=== What the task requires ===
Format the entries below as a numbered list, from the line containing "At what coordinates" through the end of the entries, leaving out any blank lines.

=== Extracted material ===
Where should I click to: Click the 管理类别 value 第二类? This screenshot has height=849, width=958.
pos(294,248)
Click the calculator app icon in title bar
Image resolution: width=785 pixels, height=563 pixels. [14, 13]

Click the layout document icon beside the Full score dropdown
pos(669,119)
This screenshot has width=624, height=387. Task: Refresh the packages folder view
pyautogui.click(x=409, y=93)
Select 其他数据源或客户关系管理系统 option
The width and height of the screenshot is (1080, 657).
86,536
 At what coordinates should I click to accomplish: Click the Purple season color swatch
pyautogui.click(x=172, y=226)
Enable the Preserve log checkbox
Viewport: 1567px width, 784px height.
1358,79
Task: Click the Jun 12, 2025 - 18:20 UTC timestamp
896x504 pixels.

=== Output below ===
1.  At what coordinates should I click to accomplish: Click the Purple season color swatch
2. pyautogui.click(x=172, y=226)
3. Enable the Preserve log checkbox
4. Viewport: 1567px width, 784px height.
5. 1358,79
6. Task: Click the Jun 12, 2025 - 18:20 UTC timestamp
7. 896x504 pixels.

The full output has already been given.